It used to be an exciting and genuine thrill to be caught out by musicians making artistic or rebellious statements by dropping an unexpected album. Now, through overuse, it's become a cheap marketing ploy. A de rigueur strategy deployed by pop stars big enough to ignore the press game, or as a panicky counter-strike to a sales-crushing online leak. Or, as in the bungled case of Rhianna's new album ANTI, both.
But this ... this was properly exciting. While C.K. has dabbled with direct-to-fan downloads of his stand-up comedy specials, this was something entirely different. A world's first.
There's no other examples of a "gotcha!" release for a TV show that I can think of. Which I reckon pretty much makes C.K. the Beyonce of television.
But can Horace and Pete even be called television? You can't watch it on TV. At least for the time being as no network is screening it. Also, there's only one episode. Or, more accurately perhaps, webisode.
It's described as a mini-series, which could mean anything from one, two or even three more episodes, I guess. But there's no release date for episode two and no real info on the show floating around either.
As its ensemble cast is populated with big-name stars like Steve Buscemi, Jessica Lange, Edie Falco, C.K. himself and a show-stealing Alan Alda, you'd have to assume the comic has the series wrapped and is waiting for a surprising time to drop any future episodes.
So what's it all about? Basically, Horace and Pete continues C.K.'s exploration of middle-class misery. He also sets it to work stretching the definition of sitcom even further than his boundary pushing series Louie does.
He achieves this by restaging situational comedy as a stage play. There are only two sets and while it occasionally cuts to various camera angles there's a few tells that, location changes aside, the show was shot as one continuous take. There's even an intermission, which oldies can use to explain to youngies what intermission is.
It's set in a proud, yet struggling, Irish pub named Horace and Pete's. For over 100 years the pub has been family-run by a Horace and by a Pete. The original duo left it to their sons, also named Horace and Pete, who in turn left it to their sons Horace and Pete and so on and so on until you arrive at its current proprietors - Horace, played by C.K., and Pete, played by Buscemi.

Recorded data

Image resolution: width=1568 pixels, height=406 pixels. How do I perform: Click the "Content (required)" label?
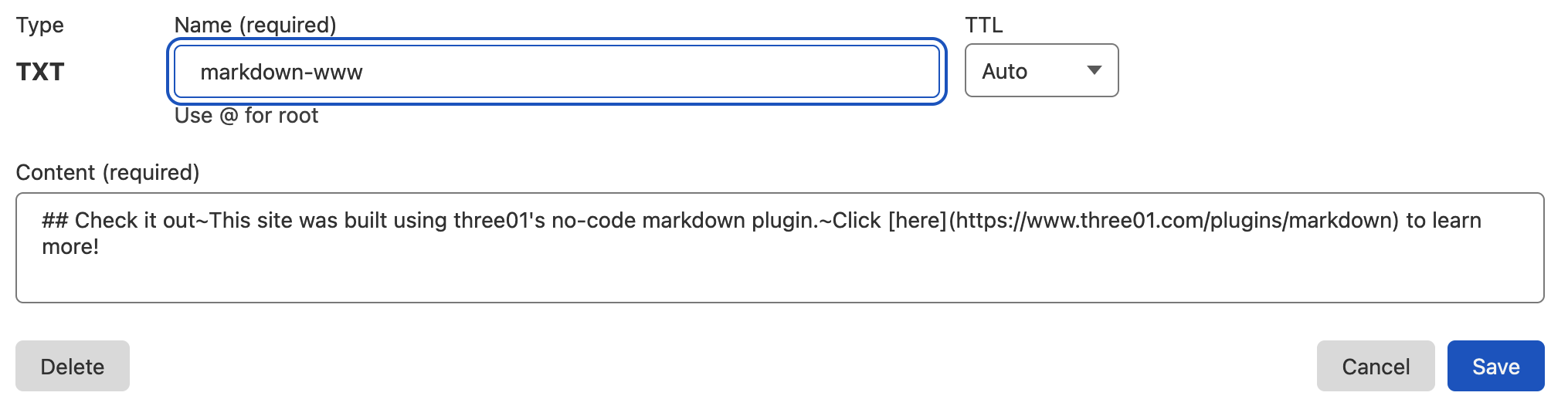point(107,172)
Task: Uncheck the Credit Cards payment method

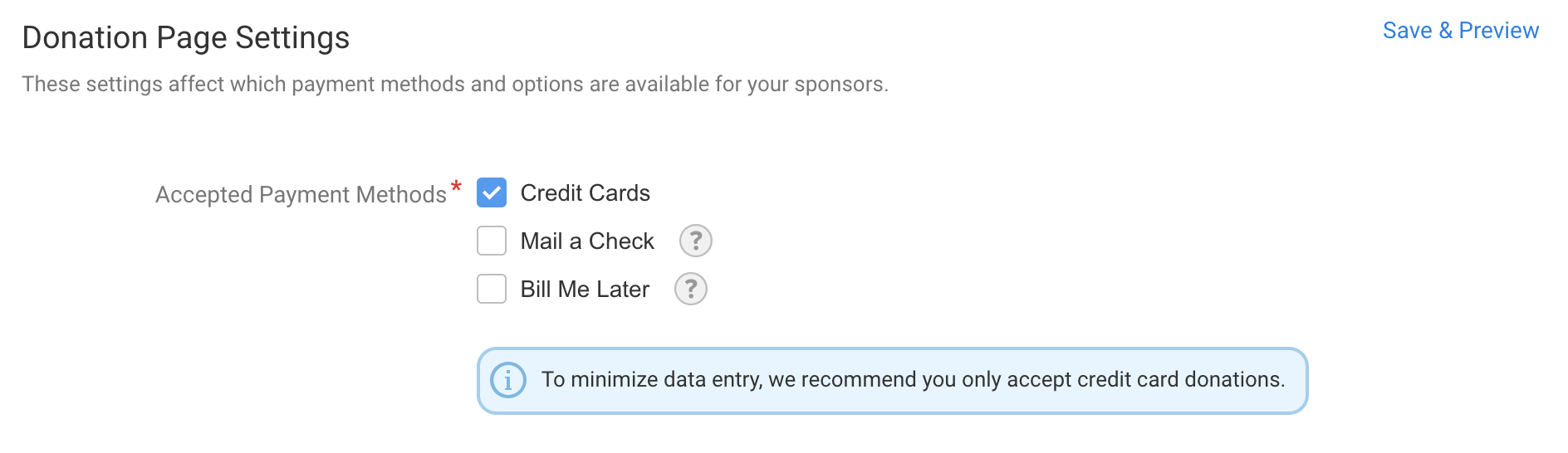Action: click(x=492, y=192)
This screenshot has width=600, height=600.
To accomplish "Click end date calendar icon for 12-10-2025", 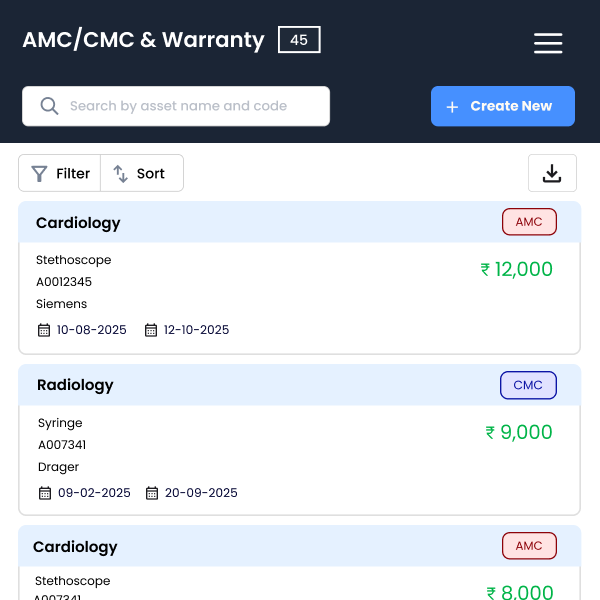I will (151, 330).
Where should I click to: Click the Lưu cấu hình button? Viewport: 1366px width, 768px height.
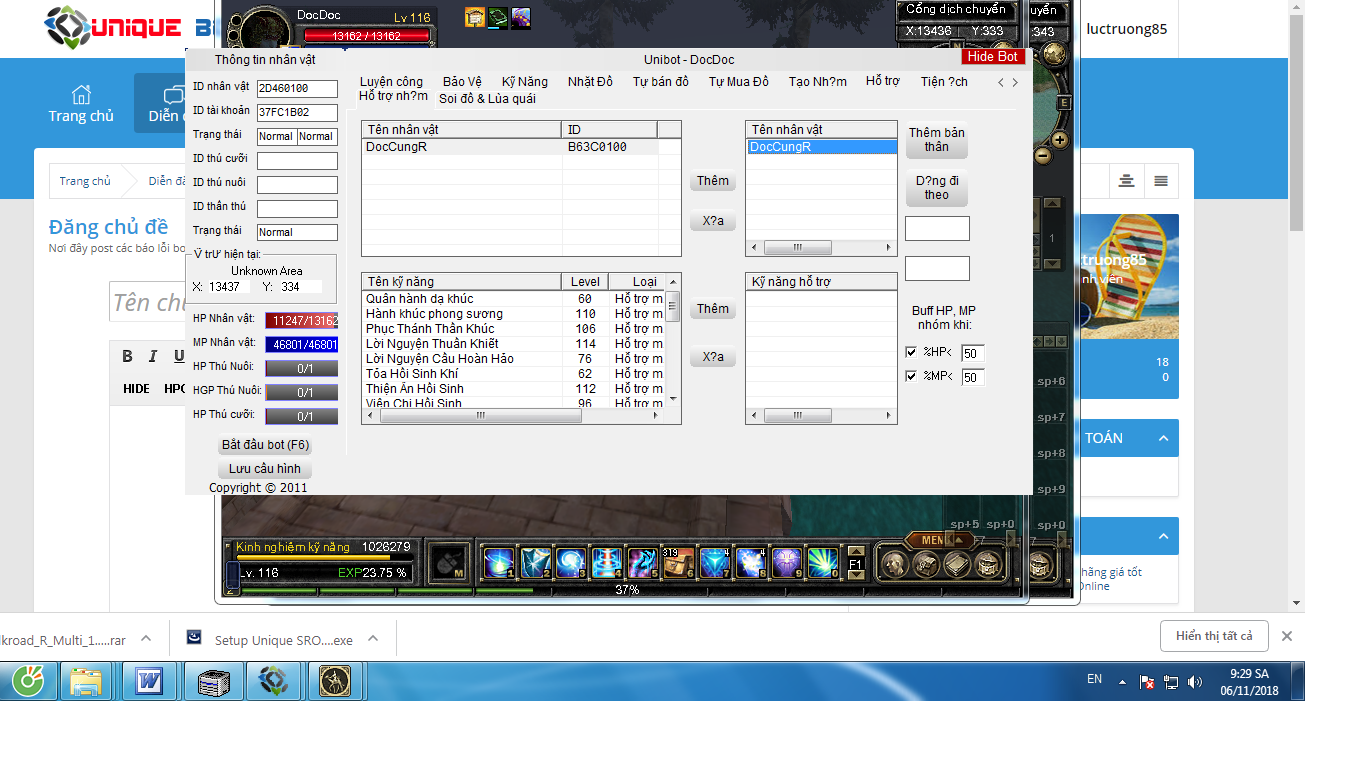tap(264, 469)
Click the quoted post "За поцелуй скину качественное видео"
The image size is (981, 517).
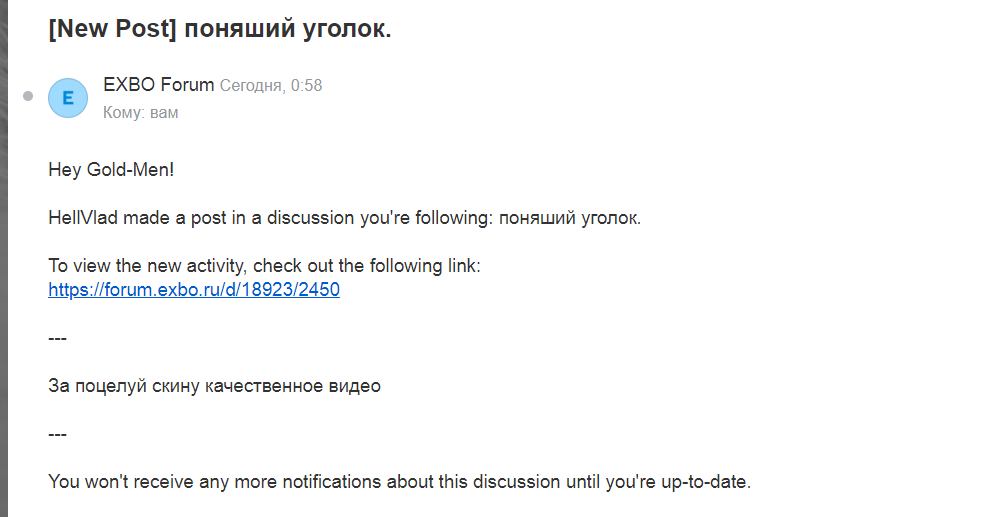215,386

▶ [WORK TASK 1]
Answer these questions from the Horace and Pete review.
(a) Who plays Pete?
(b) Which cast member is called show-stealing?
(c) For how long has the pub been family-run?
▶ [WORK TASK 2]
Decide whether each statement agrees with the Horace and Pete review, and support each answer with a quotation from it.
(a) A television network is currently screening the show.
(b) The show uses only two sets.
(c) A release date for episode two has been announced.
▶ [WORK TASK 3]
Continue the Horace and Pete review from its last sentence.

▶ [ANSWER SPACE 1]
(a) Buscemi
(b) Alan Alda
(c) Over 100 years

▶ [ANSWER SPACE 2]
(a) No: "no network is screening it."
(b) Yes: "There are only two sets"
(c) No: "there's no release date for episode two"

▶ [ANSWER SPACE 3]
Conflict arrives with Horace and Pete's sister Sylvia (Falco), her lawyer and her claim of ownership of the bar under "common law".
C.K.'s mopey and unwilling pub manager Horace doesn't much care while Buscemi's twitchy Pete has bigger medical problems to deal with. This leaves Alda's cranky former owner Uncle Pete as the pub's last bastion, holding the fort and fighting the good fight 'til the end.
If anything, Horace and Pete shows that Alda has been frightfully miscast in all those likeable, nice-guy roles over the years. His bitter and dishevelled curmudgeon, watering down the whiskey and berating patrons and nephews alike, is a grumpy delight. His withering takedown of C.K.'s Horace, repeatedly spitting "pissant!" at him from behind the bar, before regaling the regulars with the origins of the insult, is a beastly joy.
After writing and directing the show you can forgive C.K. for not pushing himself in his role of Horace, playing the character as a more downer version of Louie's Louie. Buscemi, of course, is excellent and Lange also impresses as an old lush whose loud, over-the-top dramatics will be instantly recognisable to career barflys.
It ends on a cliffhanger, of sorts, with problems set up and no resolution in sight. But even if the curtain falls on Horace and Pete after this one episode, it still works as a dark and darkly humorous slice of life dramedy.
It's a small play with big stars that not only sees C.K. challenging the confines of television, but also its very existence.